[Start of section]
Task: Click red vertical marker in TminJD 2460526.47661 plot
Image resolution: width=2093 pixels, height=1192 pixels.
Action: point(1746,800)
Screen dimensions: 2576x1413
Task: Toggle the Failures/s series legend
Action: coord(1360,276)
[End of section]
§ Required action:
The full listing is to be printed again exactly as it stands.

§ Your response:
Task: Click red vertical marker in TminJD 2460526.47661 plot
Image resolution: width=2093 pixels, height=1192 pixels.
Action: point(1746,800)
Screen dimensions: 2576x1413
Task: Toggle the Failures/s series legend
Action: coord(1360,276)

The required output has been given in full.